Since “truce” thrills neither party, there is little point splitting hairs over the language used in the statements issued in New Delhi and Beijing, or trying to analyse which side lost more in the process. That a potentially-devastating military confrontation was averted should provide much relief to those prosecuting foreign policy ~ even if the trigger was ostensibly to save the upcoming BRICS summit.
At the time of writing there was no formal announcement of Mr Narendra Modi joining those deliberations, yet there appears little reason to carry out the unofficial threat to stay away. Domestic political interests always heavily impact foreign relations: that both sides have been provided a face-saver underscores the quality of the diplomatic exercise.
South Block would undo some of that effort if it seeks to gloat over its having always insisted that diplomacy was the preferred way out ~ let the Chinese make their own evaluation of their uncharacteristic rhetoric that verged on a war of words. For they would have to concede that India ~ and Bhutan too for that matter ~ did not buckle under pressure.

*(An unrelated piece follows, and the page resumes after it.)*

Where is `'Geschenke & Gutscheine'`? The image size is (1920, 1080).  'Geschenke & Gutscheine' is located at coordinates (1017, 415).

Nor did Beijing’s belligerence secure much international backing: indeed its expanding the scope of the conflict only fuelled concerns over its action in the South China Sea. The Chinese consider themselves a major player on the world stage, going ballistic over Doklam did not boost that projection.
The disengagement of forces on the plateau at the Trijunction, however, is only the first step. There is need to progress beyond the recent statements and try to attain a settlement on the “basics”, which will have a spin-off along the 3,488 km Line of Actual Control: scuffles and stand-offs are too risky to be accepted as the norm. It is more than “varying perceptions” of the border that are vexatious, the scope for conflict will expand as India tries to address the infrastructure imbalance on the frontier.
Augmenting India’s military prowess is unavoidable: the last Army Chief to lead this country in war has recently articulated the considerable advantage the PLA enjoys ~ which possibly influenced the Indian stress on diplomacy over Doklam. Every effort must be made to avert Indian envoys negotiating from a militarily disadvantaged posture.
True that a re-run of 1962 is hardly possible, or an Indian prime minister would ever again be so detached from reality as to ask the Army to “throw the Chinese out”, yet the Doklam-linked threat to the Chicken’s Neck did revive memories of Nehru saying farewell to the North-east.
Infrastructure, it needs emphasising, is not only of military relevance ~ it ensures the local populace develops stakes in India.